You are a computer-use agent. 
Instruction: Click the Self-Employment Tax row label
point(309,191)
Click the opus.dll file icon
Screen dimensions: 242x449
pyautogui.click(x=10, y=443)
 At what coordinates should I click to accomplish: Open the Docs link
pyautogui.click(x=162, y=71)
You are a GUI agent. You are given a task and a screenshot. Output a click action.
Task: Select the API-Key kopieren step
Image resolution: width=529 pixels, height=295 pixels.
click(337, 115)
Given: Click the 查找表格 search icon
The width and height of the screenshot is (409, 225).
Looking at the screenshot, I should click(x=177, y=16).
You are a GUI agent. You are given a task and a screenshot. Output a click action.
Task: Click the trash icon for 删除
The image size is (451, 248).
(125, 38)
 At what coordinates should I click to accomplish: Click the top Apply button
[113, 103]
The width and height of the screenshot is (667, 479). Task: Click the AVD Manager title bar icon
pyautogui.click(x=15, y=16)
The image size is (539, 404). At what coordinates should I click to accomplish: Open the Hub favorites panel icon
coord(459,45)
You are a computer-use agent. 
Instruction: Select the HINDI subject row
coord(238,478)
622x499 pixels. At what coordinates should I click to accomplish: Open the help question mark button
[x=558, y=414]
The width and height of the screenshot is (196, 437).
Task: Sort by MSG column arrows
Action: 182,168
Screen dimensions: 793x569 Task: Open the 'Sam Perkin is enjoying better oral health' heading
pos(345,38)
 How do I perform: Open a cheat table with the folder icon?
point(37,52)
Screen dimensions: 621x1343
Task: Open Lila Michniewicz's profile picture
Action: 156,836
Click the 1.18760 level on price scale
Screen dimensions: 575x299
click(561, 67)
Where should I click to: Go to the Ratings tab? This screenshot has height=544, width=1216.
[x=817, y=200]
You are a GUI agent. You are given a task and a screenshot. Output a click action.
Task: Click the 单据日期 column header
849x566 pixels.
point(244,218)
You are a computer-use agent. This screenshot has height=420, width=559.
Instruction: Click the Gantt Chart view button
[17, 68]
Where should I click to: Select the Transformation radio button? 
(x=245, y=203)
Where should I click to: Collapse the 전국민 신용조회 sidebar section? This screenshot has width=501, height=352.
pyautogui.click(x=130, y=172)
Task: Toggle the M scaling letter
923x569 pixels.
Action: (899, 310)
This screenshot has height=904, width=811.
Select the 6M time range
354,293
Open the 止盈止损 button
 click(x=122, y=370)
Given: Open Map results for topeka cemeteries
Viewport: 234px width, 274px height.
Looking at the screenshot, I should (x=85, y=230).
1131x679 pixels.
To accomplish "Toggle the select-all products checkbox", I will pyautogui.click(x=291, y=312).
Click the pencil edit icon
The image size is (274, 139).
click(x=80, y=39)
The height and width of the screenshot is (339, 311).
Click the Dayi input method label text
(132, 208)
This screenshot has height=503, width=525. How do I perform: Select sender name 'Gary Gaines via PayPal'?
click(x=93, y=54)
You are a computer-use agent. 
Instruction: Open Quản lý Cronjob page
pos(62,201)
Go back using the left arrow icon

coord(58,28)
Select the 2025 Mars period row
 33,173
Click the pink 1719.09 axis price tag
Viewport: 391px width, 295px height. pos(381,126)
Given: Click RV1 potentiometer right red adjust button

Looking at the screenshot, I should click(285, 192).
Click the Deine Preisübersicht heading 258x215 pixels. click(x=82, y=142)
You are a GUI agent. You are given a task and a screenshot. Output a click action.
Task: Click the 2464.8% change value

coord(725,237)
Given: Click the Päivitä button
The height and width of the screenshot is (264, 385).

══════════

> **Problem**: Please set down all of the records exactly.

> **Response area**:
You are a computer-use agent. 
Instruction: Click the Self-Employment Tax row label
point(309,191)
Click the opus.dll file icon
Screen dimensions: 242x449
pyautogui.click(x=10, y=443)
 At what coordinates should I click to accomplish: Open the Docs link
pyautogui.click(x=162, y=71)
You are a GUI agent. You are given a task and a screenshot. Output a click action.
Task: Select the API-Key kopieren step
Image resolution: width=529 pixels, height=295 pixels.
click(337, 115)
Given: Click the 查找表格 search icon
The width and height of the screenshot is (409, 225).
Looking at the screenshot, I should click(x=177, y=16).
You are a GUI agent. You are given a task and a screenshot. Output a click action.
Task: Click the trash icon for 删除
The image size is (451, 248).
(125, 38)
 At what coordinates should I click to accomplish: Click the top Apply button
[113, 103]
The width and height of the screenshot is (667, 479). Task: Click the AVD Manager title bar icon
pyautogui.click(x=15, y=16)
The image size is (539, 404). At what coordinates should I click to accomplish: Open the Hub favorites panel icon
coord(459,45)
You are a computer-use agent. 
Instruction: Select the HINDI subject row
coord(238,478)
622x499 pixels. At what coordinates should I click to accomplish: Open the help question mark button
[x=558, y=414]
The width and height of the screenshot is (196, 437).
Task: Sort by MSG column arrows
Action: 182,168
Screen dimensions: 793x569 Task: Open the 'Sam Perkin is enjoying better oral health' heading
pos(345,38)
 How do I perform: Open a cheat table with the folder icon?
point(37,52)
Screen dimensions: 621x1343
Task: Open Lila Michniewicz's profile picture
Action: 156,836
Click the 1.18760 level on price scale
Screen dimensions: 575x299
click(561, 67)
Where should I click to: Go to the Ratings tab? This screenshot has height=544, width=1216.
[x=817, y=200]
You are a GUI agent. You are given a task and a screenshot. Output a click action.
Task: Click the 单据日期 column header
849x566 pixels.
point(244,218)
You are a computer-use agent. This screenshot has height=420, width=559.
Instruction: Click the Gantt Chart view button
[17, 68]
Where should I click to: Select the Transformation radio button? 
(x=245, y=203)
Where should I click to: Collapse the 전국민 신용조회 sidebar section? This screenshot has width=501, height=352.
pyautogui.click(x=130, y=172)
Task: Toggle the M scaling letter
923x569 pixels.
Action: (899, 310)
This screenshot has height=904, width=811.
Select the 6M time range
354,293
Open the 止盈止损 button
 click(x=122, y=370)
Given: Open Map results for topeka cemeteries
Viewport: 234px width, 274px height.
Looking at the screenshot, I should (x=85, y=230).
1131x679 pixels.
To accomplish "Toggle the select-all products checkbox", I will pyautogui.click(x=291, y=312).
Click the pencil edit icon
The image size is (274, 139).
click(x=80, y=39)
The height and width of the screenshot is (339, 311).
Click the Dayi input method label text
(132, 208)
This screenshot has height=503, width=525. How do I perform: Select sender name 'Gary Gaines via PayPal'?
click(x=93, y=54)
You are a computer-use agent. 
Instruction: Open Quản lý Cronjob page
pos(62,201)
Go back using the left arrow icon

coord(58,28)
Select the 2025 Mars period row
 33,173
Click the pink 1719.09 axis price tag
Viewport: 391px width, 295px height. pos(381,126)
Given: Click RV1 potentiometer right red adjust button

Looking at the screenshot, I should click(285, 192).
Click the Deine Preisübersicht heading 258x215 pixels. click(x=82, y=142)
You are a GUI agent. You are given a task and a screenshot. Output a click action.
Task: Click the 2464.8% change value

coord(725,237)
Given: Click the Päivitä button
The height and width of the screenshot is (264, 385).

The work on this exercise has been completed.